## TASK
Write out each entry, exactly the way it appears.

## DATA

###

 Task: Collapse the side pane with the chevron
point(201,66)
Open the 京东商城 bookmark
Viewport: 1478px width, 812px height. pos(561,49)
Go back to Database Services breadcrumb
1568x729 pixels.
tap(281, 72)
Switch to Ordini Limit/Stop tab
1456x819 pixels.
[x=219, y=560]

###

## REPLY
 Task: Collapse the side pane with the chevron
point(201,66)
Open the 京东商城 bookmark
Viewport: 1478px width, 812px height. pos(561,49)
Go back to Database Services breadcrumb
1568x729 pixels.
tap(281, 72)
Switch to Ordini Limit/Stop tab
1456x819 pixels.
[x=219, y=560]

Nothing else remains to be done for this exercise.